Habeas Corpus Nº 1.0000.14.056181-2/000 - COMARCA DE Nanuque
- Paciente(s):
VALDINEI COSTA DE SOUZA - Autori. Coatora: JD 2 V CÍVEL CRIMINAL EXECUÇÕES
PENAIS COMARCA NANUQUE
Vistos etc., acorda, em Turma, a 1ª
CÂMARA CRIMINAL do Tribunal de Justiça do Estado de Minas Gerais, na
conformidade da ata dos julgamentos, POR MAIORIA, VENCIDA PARCIALMENTE A 1ª
VOGAL, EM DENEGAR A
ORDEM.
DES. WALTER LUIZ DE MELO
Relator.
Des.
Walter Luiz de Melo (RELATOR)
V O T O
O advogado constituído nos autos impetrou
ordem de habeas corpus com pedido de liminar em favor do paciente VALDINEI COSTA DE SOUZA, preso em flagrante delito no dia 14 de junho de 2014
pela suposta prática do delito tipificado no artigo 33, caput, da Lei 11.343/2006.
Alega, em síntese, que não estão
presentes os requisitos do art. 312 do CPP; que a
decisão que converteu prisão em flagrante em preventiva do paciente carece de
fundamentação; que a prisão preventiva seria desproporcional ante a
aplicabilidade do art. 33, §4º na hipótese de condenação; que deve ser
observado o princípio constitucional da presunção de inocência; que seria
possível a aplicação de medida cautelar diversa da prisão; que o paciente
possui condições pessoais favoráveis.
Requer seja concedida a ordem de habeas corpus em sede liminar, a fim de
que seja restituída sua liberdade, através da expedição do alvará de soltura e,
no mérito o deferimento em definitivo confirmando a liminar eventualmente
concedida.
O pedido de liminar foi
indeferido, fls. 46/46v.
A douta autoridade apontada como
coatora apresentou suas informações, fls. 53/54.
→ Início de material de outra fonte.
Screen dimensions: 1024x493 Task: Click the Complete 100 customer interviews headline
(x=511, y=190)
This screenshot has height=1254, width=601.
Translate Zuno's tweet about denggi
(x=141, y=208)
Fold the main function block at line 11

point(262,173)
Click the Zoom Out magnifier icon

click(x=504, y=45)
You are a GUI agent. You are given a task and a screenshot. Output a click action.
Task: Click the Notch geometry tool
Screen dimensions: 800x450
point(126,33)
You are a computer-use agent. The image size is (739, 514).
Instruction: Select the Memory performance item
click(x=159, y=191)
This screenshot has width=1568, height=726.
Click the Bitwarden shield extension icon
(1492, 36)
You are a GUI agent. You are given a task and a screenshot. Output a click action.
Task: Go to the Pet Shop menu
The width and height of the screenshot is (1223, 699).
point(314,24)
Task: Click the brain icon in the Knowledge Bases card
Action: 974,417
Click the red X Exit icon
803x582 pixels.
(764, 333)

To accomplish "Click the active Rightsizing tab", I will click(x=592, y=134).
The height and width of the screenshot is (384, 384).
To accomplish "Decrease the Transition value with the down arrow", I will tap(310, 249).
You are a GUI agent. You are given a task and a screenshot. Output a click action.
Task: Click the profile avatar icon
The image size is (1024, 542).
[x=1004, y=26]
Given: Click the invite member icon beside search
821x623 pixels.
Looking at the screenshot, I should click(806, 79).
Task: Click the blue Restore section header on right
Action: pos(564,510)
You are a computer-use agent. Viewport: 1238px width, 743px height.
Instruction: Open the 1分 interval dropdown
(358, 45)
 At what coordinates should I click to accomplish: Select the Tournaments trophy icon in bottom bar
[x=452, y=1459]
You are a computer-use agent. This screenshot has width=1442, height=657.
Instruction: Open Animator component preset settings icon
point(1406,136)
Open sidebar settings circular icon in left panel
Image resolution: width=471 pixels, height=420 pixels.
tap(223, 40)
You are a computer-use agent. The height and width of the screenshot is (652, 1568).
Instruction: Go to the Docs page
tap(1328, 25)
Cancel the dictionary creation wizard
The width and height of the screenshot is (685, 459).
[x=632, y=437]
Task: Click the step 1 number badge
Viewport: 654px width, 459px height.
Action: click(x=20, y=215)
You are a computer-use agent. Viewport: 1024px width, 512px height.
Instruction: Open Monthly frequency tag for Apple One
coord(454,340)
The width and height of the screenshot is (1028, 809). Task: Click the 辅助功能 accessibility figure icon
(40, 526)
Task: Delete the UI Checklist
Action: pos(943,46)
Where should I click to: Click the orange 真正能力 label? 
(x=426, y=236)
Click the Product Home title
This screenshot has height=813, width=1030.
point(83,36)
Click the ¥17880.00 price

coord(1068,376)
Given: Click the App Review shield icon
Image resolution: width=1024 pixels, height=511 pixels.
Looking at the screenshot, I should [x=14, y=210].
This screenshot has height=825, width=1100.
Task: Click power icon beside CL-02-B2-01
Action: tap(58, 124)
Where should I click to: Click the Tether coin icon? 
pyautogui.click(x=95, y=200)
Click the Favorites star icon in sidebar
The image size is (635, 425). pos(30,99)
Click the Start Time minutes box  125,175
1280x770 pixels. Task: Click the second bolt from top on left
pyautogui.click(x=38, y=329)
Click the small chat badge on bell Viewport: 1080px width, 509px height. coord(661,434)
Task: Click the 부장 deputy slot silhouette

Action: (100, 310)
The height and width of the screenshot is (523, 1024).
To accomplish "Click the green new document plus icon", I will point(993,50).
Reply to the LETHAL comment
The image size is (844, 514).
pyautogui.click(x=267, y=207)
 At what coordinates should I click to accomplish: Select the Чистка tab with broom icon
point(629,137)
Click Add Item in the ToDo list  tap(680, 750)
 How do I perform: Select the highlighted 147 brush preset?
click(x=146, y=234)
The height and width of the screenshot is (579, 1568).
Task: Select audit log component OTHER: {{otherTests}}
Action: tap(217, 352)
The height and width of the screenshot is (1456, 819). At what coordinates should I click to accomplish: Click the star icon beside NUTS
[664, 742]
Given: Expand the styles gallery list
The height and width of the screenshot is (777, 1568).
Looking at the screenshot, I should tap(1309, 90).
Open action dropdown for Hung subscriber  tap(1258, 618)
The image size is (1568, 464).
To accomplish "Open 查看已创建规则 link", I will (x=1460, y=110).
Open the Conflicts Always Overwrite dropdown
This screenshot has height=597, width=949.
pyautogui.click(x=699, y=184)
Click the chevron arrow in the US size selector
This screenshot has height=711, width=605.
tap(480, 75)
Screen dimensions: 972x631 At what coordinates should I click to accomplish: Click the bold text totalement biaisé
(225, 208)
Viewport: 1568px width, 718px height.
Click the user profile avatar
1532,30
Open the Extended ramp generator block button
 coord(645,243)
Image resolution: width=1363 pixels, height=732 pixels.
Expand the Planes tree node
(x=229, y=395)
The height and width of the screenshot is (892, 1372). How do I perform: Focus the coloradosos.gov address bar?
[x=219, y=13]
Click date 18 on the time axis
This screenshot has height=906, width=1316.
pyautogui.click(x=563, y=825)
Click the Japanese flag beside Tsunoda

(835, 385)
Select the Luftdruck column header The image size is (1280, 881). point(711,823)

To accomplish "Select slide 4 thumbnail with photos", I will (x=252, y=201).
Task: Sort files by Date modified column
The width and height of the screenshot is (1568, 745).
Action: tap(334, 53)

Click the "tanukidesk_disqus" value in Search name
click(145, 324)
A Procuradoria-Geral de Justiça
manifestou pela denegação da ordem, fls. 57/62.
Este o relatório.
Passo a proferir o voto:
Analisando os autos, verifica-se
que o paciente foi preso em flagrante delito, no dia 14 de junho de 2014, e
denunciado, pela prática, em tese, do delito tipificado no art. 33, caput, da Lei 11.343/2006, prisão esta
convertida em preventiva. Consta ainda que policiais
militares, com base em denúncias anônimas informando a prática de tráfico de
drogas por um indivíduo nas imediações do estabelecimento comercial “Bar do
Caú”, e que as drogas estariam acondicionadas em seu capacete, se dirigiram ao
local e teria encontrado, dentro do capacete do paciente, 4 pedras de crack. Na oportunidade, militares
atenderam ao telefone do paciente, que teria tocado diversas vezes, e o
interlocutor teria manifestado interesse em adquirir cocaína, indicando o local
para receber a droga.
Pela importância, deixo
registrado: ninguém melhor que o juiz da causa, que tem contato direto com o
indiciado/paciente e possíveis testemunhas, para perceber, nas entrelinhas do
processo, a realidade dos fatos que estão sob seu exame.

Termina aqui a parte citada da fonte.